* Aim *
Print the material below without any changes, beginning at the line that contains "This screenshot has height=255, width=268." and stopping after the line that contains "This screenshot has width=216, height=467.".

....

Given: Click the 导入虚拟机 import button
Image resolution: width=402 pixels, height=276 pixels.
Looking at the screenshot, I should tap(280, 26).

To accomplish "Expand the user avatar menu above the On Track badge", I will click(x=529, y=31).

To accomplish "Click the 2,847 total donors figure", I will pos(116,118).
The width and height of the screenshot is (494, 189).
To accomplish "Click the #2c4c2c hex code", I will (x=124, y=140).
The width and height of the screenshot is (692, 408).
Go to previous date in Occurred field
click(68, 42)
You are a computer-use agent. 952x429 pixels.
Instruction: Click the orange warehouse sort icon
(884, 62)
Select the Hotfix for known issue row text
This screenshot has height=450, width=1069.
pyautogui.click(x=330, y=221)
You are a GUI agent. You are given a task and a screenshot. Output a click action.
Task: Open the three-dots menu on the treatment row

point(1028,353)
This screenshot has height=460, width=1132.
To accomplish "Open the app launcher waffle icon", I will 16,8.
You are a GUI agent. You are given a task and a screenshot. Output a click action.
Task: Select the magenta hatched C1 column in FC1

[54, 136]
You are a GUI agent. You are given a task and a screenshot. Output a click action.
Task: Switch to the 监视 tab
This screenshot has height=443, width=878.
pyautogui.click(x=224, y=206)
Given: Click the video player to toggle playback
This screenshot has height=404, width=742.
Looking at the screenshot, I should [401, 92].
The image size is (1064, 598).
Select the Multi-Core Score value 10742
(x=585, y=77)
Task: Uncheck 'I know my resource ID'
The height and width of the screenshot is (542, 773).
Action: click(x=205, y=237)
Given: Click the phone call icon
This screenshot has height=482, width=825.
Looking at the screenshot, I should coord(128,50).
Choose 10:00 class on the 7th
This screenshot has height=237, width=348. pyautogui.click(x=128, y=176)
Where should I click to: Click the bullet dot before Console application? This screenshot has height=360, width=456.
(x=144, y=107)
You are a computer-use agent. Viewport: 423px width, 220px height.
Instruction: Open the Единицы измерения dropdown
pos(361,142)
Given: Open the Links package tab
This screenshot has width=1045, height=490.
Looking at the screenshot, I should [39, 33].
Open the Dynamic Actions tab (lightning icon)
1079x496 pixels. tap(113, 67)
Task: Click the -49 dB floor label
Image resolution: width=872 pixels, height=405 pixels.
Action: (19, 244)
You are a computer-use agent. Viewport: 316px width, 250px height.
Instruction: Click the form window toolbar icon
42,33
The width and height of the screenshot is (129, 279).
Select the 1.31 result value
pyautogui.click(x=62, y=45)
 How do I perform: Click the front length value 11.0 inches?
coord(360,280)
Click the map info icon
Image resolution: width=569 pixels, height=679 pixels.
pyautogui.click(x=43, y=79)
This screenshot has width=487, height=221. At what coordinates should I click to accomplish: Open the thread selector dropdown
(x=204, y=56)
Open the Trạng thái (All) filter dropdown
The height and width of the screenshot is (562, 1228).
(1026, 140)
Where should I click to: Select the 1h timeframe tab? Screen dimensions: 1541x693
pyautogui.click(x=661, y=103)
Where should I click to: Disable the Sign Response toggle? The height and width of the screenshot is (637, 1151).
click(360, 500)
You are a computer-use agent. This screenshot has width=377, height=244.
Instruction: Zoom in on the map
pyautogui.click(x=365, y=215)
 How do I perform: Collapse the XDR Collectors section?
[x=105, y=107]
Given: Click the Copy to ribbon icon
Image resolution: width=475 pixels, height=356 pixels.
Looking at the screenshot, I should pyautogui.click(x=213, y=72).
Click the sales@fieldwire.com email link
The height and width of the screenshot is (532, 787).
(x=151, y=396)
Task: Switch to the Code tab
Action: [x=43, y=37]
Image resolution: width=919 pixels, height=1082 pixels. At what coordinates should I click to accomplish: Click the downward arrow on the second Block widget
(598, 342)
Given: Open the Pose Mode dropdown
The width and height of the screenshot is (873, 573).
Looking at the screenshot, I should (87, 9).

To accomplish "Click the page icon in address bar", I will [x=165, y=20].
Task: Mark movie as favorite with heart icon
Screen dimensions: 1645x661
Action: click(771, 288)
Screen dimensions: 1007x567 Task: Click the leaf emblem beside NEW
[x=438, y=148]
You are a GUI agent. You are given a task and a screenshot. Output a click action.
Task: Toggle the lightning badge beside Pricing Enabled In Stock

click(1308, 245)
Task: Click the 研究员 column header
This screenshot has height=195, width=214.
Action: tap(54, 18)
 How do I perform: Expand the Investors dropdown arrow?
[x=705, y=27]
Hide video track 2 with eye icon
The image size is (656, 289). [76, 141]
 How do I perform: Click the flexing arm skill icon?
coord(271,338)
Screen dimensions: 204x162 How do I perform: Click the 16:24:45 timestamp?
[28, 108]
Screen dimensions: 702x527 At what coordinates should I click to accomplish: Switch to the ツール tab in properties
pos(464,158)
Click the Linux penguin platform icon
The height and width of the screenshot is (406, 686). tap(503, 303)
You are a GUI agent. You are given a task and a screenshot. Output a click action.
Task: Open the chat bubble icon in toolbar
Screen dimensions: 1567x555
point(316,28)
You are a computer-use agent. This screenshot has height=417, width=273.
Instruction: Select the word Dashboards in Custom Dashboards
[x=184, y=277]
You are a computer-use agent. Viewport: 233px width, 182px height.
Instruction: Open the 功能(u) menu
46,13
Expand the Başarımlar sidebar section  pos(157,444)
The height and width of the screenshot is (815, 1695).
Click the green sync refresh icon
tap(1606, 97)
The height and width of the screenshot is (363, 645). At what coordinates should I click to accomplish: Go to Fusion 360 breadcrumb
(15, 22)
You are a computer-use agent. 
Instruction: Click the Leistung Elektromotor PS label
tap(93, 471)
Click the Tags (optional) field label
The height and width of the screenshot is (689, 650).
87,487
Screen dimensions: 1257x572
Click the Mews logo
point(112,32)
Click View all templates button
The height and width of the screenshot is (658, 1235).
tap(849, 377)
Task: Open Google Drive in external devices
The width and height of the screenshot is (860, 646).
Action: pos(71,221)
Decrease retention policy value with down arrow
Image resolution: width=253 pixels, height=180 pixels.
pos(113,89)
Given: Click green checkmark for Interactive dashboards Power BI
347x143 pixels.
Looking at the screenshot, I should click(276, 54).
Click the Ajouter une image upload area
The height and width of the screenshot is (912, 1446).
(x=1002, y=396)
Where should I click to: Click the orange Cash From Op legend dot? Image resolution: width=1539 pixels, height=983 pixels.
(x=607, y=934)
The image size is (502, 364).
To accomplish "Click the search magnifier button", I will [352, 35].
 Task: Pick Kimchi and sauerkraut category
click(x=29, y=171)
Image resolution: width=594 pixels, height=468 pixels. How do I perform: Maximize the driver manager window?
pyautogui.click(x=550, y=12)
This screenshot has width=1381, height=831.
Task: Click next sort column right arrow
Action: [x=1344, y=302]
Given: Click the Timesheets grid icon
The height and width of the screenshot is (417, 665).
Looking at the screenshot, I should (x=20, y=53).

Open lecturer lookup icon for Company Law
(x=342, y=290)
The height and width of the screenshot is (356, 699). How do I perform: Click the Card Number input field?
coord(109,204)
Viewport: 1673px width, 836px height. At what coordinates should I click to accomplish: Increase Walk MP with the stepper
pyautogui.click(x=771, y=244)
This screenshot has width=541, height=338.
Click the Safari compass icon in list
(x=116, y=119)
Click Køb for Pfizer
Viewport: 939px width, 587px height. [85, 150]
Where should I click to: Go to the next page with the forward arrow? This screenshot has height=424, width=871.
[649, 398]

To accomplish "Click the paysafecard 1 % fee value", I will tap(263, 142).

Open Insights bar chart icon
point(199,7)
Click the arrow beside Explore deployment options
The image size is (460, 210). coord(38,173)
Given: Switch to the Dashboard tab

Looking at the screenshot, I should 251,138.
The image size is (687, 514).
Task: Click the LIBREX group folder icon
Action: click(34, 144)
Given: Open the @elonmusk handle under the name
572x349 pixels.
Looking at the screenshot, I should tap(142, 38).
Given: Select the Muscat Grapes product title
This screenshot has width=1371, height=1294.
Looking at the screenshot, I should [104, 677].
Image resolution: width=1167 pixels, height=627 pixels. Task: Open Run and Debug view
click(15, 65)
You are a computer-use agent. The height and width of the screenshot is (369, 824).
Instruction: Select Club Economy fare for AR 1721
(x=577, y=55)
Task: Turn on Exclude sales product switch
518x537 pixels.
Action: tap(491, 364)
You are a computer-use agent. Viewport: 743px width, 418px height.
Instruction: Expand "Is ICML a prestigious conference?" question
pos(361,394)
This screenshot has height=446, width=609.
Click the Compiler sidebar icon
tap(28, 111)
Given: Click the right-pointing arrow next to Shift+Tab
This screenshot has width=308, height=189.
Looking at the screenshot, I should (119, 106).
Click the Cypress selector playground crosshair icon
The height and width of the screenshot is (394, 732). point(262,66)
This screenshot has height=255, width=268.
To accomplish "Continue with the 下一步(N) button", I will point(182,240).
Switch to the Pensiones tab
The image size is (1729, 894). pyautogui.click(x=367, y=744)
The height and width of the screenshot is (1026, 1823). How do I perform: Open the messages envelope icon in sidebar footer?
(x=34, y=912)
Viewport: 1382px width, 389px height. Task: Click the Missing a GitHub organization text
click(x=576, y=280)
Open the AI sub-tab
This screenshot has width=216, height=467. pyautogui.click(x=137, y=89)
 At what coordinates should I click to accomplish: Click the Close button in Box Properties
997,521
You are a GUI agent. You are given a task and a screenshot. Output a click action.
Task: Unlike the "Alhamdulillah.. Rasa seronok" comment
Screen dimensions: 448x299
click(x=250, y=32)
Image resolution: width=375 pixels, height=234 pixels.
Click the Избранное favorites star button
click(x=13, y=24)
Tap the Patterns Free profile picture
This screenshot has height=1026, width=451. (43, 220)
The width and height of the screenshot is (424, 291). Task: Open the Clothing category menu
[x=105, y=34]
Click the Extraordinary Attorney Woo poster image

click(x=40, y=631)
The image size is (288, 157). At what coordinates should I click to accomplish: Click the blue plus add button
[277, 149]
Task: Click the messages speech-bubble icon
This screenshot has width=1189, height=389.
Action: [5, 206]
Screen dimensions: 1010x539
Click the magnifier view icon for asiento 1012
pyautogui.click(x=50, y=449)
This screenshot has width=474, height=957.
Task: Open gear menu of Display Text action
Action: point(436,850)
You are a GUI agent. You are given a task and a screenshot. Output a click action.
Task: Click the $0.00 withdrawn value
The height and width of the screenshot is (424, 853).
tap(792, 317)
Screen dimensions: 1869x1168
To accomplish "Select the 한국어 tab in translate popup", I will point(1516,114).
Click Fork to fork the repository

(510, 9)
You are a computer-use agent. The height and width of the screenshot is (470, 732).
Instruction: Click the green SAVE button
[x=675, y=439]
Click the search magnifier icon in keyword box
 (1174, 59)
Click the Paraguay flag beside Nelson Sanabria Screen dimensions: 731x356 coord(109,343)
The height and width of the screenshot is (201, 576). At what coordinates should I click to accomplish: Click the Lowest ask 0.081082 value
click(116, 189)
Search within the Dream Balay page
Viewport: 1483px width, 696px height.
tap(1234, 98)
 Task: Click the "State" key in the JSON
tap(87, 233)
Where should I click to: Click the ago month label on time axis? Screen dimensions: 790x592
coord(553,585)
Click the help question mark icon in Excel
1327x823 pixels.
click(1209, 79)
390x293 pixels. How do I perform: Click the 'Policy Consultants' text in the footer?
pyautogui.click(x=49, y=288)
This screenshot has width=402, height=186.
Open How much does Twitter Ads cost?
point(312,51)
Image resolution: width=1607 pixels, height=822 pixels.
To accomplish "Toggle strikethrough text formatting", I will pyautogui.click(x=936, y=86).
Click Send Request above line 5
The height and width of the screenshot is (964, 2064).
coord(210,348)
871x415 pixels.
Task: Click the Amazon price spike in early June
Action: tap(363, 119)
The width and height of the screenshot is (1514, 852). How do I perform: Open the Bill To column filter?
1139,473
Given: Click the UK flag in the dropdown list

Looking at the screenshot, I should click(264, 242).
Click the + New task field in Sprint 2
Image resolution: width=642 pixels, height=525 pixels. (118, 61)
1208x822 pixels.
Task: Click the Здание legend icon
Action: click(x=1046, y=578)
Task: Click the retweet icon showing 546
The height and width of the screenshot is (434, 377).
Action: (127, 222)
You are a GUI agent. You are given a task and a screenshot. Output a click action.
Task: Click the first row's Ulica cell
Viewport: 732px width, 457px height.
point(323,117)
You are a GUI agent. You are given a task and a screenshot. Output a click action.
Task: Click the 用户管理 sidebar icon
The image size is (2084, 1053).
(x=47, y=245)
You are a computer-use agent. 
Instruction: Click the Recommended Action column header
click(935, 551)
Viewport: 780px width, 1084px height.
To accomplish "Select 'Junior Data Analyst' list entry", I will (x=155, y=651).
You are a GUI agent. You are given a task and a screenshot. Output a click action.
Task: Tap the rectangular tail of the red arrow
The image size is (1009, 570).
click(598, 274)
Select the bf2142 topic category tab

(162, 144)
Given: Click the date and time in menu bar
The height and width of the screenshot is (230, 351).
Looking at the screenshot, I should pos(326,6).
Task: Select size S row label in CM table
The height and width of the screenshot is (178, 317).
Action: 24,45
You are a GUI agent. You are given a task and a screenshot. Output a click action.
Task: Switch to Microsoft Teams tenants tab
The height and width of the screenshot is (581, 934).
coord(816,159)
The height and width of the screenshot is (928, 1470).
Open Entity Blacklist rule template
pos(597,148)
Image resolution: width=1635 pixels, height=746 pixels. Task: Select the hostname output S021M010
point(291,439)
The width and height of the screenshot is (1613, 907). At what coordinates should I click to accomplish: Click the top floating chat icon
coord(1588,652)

....

* Exercise solution *
This screenshot has height=255, width=268.
To accomplish "Continue with the 下一步(N) button", I will point(182,240).
Switch to the Pensiones tab
The image size is (1729, 894). pyautogui.click(x=367, y=744)
The height and width of the screenshot is (1026, 1823). How do I perform: Open the messages envelope icon in sidebar footer?
(x=34, y=912)
Viewport: 1382px width, 389px height. Task: Click the Missing a GitHub organization text
click(x=576, y=280)
Open the AI sub-tab
This screenshot has width=216, height=467. pyautogui.click(x=137, y=89)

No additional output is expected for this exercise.